Nach einem traumatischen Erlebnis versucht der psychisch gebrochene Lehrer Sergio in einem abgelegenen Alpendorf einen Neustart. Im krassen Kontrast zu seinem eigenen Zustand wirken alle Einheimischen seltsam glücklich. Bald erfährt er den Grund: Wer den introvertierten Jugendlichen Matteo umarmt, verliert alle negativen Gefühle. Der Junge wird von seinem Vater und der Kirche als eine Art Heiliger vermarktet und gnadenlos ausgenutzt. Als Sergio den „Holy Boy“ dazu ermutigt, aus dieser Rolle auszubrechen, hat das verheerende Konsequenzen.

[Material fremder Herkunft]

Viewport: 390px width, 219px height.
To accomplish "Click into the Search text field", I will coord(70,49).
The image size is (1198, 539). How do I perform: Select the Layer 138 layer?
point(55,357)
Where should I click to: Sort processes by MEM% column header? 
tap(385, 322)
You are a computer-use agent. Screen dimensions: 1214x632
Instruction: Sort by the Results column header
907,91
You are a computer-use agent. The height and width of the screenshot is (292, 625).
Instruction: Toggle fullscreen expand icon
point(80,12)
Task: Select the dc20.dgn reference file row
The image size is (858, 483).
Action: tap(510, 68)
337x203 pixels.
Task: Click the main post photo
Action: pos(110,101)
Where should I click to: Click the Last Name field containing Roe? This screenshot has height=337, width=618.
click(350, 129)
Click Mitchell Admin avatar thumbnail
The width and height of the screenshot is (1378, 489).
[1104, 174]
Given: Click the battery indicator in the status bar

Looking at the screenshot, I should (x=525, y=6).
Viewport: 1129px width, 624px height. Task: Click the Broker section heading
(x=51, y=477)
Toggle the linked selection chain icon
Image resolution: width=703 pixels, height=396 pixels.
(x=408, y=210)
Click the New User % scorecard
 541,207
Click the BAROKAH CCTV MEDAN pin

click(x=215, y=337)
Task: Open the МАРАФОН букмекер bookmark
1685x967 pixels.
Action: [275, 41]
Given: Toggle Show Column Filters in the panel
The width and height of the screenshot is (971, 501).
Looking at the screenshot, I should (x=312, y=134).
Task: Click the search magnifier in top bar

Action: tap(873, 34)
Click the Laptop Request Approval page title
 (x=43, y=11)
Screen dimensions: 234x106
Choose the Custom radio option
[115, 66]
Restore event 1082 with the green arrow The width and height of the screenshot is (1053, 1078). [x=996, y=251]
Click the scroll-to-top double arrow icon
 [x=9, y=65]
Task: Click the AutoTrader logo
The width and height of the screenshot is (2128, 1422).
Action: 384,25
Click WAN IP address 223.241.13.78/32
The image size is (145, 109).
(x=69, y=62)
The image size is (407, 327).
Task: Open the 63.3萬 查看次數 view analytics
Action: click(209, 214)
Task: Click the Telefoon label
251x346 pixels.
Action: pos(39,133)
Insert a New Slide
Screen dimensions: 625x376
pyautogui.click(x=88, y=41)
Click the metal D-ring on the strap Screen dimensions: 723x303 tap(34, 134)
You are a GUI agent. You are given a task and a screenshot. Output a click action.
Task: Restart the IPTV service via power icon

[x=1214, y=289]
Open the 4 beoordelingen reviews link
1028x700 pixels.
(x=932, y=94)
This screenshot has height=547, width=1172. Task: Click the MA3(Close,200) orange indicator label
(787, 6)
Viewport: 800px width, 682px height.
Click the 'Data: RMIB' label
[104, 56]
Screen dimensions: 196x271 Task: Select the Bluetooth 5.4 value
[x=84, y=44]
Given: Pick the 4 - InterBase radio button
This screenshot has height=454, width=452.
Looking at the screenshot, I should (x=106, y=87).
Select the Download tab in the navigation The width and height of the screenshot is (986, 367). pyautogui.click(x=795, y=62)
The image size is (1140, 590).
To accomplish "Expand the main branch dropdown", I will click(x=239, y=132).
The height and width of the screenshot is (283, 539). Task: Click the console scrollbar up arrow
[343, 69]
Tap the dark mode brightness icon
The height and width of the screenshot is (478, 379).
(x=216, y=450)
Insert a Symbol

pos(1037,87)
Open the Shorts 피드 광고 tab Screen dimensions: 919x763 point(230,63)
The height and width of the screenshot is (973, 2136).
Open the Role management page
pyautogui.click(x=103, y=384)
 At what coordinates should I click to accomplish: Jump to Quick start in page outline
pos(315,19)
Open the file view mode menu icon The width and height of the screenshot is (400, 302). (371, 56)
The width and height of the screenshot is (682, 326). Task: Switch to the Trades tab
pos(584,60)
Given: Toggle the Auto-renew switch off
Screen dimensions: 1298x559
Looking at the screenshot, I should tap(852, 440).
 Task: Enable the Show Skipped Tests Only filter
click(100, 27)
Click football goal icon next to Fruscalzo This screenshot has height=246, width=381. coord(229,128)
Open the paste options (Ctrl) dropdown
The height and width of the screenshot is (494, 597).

Ja, natürlich schreit hier wieder jeder sofort nach der italienischen Variante der Ari-Aster-Filme, da das Ganze eher Arthouse-Horror ist statt klassischem Gemetzel oder sonstiger Genre-Standard, den man im Horrorbereich anderweitig bekommt.
Anscheinend ist dieses Kunsthorror-Genre gerade ziemlich angesagt, denn neben dem bereits erwähnten Ari Aster gibt es auch noch Jordan Peele oder Osgood Perkins, die sich auf ähnlichem Terrain bewegen. Mal funktioniert das richtig gut, mal eher weniger – je nach Wahrnehmung.
Bei HOLY BOY baut sich über den gesamten Film hinweg eine wirklich starke Grundstimmung auf, und auch der Score trägt seinen Teil dazu bei. Wobei dieser eine italienische Song in der Mitte des Films wirklich grausig ist und die Stimmung kurzzeitig killt – warum der drin ist, würde ich den Regisseur echt gerne mal fragen.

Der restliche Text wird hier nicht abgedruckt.